Source text ::
High Strangeness: Entities and Bigfoots

Friday, July 13, 2012

Entities and Bigfoots

So I now have two UFO sightings to investigate, Cases #XXXXX and #XXXXX, and with any luck I will be able to begin both investigations within the next few days. I have been in contact with one of the witnesses, and hope to interview her in person next week. I have not made contact with the second witness yet, but if he checks his voice mail regularly he'll know I want to talk to him, and soon.

As exciting as that is, I still can't help wondering about the ones that got away... namely, the Close Encounter of the Fourth Kind involving creatures who "toyed with" a deer hunter in his hunting stand in Waushara County late last year, and the more recent and more local case that involves that loveable old hairy biped himself, Bigfoot, who apparently lives right here in my home county!

Luckily, now that I have complete access to MUFON's Case Management System (CMS), I can read up on those other investigations to see what my fellow MUFON Certified Field Investigators have uncovered...

The deer hunter case, as fun as it sounds, seems to lead up a blind alley. On the primary data form, the witness only gives his first name, Cxxxx, and the only narrative testimony consists of the simple statement: "They were life forms that trapped me in my deer hunting stand and toyed with me." The only other information on the form indicates that an object was sighted, and that it reflected light, made a noise and affected the witness physically.

Extracted information ::
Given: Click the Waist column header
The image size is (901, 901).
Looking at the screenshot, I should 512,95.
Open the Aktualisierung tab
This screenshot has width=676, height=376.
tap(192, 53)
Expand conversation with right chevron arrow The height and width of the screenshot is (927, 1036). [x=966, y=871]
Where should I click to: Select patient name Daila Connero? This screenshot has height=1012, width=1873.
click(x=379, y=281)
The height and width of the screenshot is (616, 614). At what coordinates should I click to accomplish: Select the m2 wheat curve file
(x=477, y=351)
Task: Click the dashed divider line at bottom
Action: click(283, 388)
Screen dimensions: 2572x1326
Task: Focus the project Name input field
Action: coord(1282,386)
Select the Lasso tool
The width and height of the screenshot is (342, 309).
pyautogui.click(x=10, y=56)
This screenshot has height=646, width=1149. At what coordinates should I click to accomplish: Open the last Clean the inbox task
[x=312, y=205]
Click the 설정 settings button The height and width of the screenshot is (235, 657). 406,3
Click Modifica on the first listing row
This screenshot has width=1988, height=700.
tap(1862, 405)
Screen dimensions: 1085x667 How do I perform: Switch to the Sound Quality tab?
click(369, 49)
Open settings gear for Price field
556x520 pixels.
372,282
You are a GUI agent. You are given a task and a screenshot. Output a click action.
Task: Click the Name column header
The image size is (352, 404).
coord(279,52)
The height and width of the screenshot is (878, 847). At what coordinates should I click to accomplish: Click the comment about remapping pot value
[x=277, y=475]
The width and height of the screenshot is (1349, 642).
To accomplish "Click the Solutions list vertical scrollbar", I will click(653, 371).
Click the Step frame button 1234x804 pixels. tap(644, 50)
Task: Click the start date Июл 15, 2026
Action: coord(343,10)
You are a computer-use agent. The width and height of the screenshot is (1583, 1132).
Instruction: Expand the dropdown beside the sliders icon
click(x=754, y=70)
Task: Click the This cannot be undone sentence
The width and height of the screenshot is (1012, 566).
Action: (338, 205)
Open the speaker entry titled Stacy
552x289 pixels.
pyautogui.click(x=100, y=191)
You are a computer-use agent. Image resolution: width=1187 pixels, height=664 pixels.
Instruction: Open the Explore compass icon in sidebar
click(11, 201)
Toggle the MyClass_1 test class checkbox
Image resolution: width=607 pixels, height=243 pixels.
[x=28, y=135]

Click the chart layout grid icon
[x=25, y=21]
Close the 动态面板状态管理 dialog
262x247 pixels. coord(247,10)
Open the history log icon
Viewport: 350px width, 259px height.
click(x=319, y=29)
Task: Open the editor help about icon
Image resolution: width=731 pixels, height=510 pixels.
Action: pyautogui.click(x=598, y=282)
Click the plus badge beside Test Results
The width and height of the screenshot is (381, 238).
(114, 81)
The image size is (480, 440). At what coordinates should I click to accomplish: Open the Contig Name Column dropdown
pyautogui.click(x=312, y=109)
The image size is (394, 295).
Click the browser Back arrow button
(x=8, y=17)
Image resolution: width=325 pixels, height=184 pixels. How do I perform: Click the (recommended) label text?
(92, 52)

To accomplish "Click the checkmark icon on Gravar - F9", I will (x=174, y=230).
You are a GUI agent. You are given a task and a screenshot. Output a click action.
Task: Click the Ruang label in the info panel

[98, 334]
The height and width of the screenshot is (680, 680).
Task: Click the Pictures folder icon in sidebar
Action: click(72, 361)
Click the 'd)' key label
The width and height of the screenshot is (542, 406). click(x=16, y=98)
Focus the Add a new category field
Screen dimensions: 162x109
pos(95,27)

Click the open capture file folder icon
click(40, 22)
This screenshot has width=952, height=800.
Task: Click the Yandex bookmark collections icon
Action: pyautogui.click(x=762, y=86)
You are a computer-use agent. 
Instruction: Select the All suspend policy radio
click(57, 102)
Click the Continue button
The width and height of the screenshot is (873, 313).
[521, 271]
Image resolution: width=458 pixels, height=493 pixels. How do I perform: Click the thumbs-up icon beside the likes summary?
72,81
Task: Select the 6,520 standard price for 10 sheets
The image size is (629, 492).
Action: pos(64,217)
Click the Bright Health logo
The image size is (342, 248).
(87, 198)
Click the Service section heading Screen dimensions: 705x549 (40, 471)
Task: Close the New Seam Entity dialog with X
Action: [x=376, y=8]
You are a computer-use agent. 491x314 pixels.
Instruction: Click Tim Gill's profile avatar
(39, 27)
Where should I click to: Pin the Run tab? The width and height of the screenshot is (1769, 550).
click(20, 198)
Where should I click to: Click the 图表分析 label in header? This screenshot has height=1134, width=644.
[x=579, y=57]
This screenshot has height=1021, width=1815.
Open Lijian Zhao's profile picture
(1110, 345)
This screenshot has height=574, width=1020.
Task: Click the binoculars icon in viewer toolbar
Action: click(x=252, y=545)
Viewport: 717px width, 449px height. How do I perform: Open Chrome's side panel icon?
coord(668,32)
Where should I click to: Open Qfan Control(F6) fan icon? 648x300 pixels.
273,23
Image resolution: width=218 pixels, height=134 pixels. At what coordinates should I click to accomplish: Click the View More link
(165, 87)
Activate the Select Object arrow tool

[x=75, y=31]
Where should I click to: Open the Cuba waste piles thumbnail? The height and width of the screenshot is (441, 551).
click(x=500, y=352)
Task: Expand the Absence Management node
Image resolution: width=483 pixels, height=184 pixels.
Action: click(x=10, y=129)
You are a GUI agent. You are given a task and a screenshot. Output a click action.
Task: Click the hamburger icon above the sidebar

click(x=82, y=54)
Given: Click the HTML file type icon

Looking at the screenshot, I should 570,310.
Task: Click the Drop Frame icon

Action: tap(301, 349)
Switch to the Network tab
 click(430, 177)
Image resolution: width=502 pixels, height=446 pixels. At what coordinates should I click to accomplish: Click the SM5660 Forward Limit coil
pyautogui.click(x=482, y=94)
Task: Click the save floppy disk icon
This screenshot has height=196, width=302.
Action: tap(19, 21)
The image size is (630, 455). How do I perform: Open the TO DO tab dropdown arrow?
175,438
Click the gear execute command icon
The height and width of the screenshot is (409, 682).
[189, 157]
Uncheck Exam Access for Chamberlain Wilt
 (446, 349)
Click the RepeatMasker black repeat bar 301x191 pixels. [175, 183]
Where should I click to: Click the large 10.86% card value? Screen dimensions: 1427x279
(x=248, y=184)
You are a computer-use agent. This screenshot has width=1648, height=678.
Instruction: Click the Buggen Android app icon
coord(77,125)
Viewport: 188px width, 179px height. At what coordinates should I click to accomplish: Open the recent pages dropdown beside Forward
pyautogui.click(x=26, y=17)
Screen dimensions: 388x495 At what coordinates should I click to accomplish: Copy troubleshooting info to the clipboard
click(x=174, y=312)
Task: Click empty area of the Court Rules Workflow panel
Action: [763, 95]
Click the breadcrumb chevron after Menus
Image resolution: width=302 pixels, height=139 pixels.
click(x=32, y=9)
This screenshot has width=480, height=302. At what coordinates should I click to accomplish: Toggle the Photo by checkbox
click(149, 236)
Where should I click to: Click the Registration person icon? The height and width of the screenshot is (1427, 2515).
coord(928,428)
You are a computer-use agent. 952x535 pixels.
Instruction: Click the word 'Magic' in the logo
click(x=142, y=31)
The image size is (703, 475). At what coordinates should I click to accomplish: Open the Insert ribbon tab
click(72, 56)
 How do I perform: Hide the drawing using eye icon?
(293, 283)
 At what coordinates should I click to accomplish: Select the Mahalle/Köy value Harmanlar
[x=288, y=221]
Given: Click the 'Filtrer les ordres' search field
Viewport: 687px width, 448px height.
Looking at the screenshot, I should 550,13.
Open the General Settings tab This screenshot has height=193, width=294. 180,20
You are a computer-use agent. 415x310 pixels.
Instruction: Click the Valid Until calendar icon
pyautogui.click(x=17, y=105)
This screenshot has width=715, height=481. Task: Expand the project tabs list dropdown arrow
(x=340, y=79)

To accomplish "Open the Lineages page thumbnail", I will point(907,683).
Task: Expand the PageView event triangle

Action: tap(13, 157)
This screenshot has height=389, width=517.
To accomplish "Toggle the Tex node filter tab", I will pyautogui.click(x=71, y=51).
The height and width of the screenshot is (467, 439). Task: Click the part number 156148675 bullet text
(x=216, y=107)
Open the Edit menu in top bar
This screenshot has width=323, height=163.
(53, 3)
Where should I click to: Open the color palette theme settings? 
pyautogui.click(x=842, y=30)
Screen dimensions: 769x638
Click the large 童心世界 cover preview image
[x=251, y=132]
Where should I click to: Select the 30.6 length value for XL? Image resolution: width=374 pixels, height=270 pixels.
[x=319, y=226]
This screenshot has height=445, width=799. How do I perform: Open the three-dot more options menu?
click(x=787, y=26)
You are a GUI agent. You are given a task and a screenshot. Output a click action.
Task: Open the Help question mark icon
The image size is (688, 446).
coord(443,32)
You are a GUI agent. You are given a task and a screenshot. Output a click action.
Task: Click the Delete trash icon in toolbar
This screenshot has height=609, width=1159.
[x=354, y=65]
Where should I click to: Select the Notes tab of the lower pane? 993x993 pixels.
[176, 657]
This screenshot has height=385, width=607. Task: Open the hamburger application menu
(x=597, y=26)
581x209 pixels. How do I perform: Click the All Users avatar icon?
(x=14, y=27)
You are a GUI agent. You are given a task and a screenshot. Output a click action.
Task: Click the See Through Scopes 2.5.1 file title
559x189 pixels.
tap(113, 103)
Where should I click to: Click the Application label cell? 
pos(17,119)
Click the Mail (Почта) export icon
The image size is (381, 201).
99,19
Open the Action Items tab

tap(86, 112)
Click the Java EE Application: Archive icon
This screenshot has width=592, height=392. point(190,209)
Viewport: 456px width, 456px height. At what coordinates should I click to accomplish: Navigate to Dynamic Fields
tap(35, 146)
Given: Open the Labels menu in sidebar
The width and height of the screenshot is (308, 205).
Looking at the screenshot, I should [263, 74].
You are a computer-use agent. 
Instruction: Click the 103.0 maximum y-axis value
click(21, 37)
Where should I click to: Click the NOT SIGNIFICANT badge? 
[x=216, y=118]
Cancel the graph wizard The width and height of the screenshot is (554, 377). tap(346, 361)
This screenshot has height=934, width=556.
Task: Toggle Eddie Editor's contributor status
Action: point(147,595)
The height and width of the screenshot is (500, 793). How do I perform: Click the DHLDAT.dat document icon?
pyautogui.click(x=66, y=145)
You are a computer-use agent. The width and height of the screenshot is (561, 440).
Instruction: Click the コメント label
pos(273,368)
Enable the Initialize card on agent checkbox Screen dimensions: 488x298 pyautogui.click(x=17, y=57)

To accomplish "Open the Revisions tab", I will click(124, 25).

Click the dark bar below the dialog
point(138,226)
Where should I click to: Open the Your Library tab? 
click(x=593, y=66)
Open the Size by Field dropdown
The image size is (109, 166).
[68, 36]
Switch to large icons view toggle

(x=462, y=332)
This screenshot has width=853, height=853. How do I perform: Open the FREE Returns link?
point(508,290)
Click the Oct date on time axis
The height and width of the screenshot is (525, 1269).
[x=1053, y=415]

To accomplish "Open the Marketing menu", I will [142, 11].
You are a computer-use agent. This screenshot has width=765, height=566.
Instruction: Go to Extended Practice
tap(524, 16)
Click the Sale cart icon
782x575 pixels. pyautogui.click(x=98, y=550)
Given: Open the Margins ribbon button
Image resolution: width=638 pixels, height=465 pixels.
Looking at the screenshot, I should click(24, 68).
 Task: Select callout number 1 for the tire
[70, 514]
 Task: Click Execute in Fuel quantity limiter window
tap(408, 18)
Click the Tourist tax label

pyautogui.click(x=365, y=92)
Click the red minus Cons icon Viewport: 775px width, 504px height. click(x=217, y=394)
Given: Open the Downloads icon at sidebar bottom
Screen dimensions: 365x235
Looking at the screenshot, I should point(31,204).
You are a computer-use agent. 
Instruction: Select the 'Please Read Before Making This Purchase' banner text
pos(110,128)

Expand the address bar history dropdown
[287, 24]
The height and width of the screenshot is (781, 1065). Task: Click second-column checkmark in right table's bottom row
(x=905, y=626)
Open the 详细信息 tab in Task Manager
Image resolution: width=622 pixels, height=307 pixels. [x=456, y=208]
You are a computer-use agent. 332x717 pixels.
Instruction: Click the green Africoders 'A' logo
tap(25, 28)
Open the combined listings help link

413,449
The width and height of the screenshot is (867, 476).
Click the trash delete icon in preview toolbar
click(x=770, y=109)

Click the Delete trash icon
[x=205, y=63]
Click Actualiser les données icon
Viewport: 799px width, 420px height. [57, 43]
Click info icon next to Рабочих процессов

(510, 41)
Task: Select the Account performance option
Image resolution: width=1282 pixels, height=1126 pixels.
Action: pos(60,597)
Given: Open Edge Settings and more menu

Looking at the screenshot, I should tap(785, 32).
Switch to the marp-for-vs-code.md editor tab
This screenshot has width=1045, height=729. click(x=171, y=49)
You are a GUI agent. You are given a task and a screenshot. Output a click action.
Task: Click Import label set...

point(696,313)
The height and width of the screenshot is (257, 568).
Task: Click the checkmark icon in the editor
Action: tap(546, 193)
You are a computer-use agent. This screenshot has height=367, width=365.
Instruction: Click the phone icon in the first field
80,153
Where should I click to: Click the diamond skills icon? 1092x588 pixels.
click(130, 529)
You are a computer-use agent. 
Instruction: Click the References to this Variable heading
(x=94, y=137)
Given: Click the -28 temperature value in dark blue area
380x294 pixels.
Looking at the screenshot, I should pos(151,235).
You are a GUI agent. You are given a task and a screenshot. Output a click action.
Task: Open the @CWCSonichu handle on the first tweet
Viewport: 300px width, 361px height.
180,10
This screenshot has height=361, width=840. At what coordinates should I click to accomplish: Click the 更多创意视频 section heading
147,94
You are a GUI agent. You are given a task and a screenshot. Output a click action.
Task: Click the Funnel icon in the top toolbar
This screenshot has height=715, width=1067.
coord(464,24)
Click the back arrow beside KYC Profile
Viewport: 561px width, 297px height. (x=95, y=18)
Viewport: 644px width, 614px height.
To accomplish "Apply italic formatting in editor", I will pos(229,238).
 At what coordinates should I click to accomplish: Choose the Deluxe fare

Problem 1 :: Summarize the blog post about entities and Bigfoots in two sentences.
Problem 2 :: From the blog post about entities and Bigfoots, write out the passage that begins at the words "Friday, July 13, 2012" and stops after the words "my home county!".
The records have no connection to the blog post about entities and Bigfoots.

Exercise solution 1 :: The writer has two UFO sightings to investigate, has been in contact with one witness, and also wonders about two other cases: a deer hunter in Waushara County who says life forms toyed with him in his hunting stand, and a local Bigfoot case. With access to MUFON's Case Management System, the writer reads up on those cases and finds that the deer hunter case seems to lead up a blind alley, since the form gives only the witness's first name and a one-sentence statement.

Exercise solution 2 ::
Friday, July 13, 2012

Entities and Bigfoots

So I now have two UFO sightings to investigate, Cases #XXXXX and #XXXXX, and with any luck I will be able to begin both investigations within the next few days. I have been in contact with one of the witnesses, and hope to interview her in person next week. I have not made contact with the second witness yet, but if he checks his voice mail regularly he'll know I want to talk to him, and soon.

As exciting as that is, I still can't help wondering about the ones that got away... namely, the Close Encounter of the Fourth Kind involving creatures who "toyed with" a deer hunter in his hunting stand in Waushara County late last year, and the more recent and more local case that involves that loveable old hairy biped himself, Bigfoot, who apparently lives right here in my home county!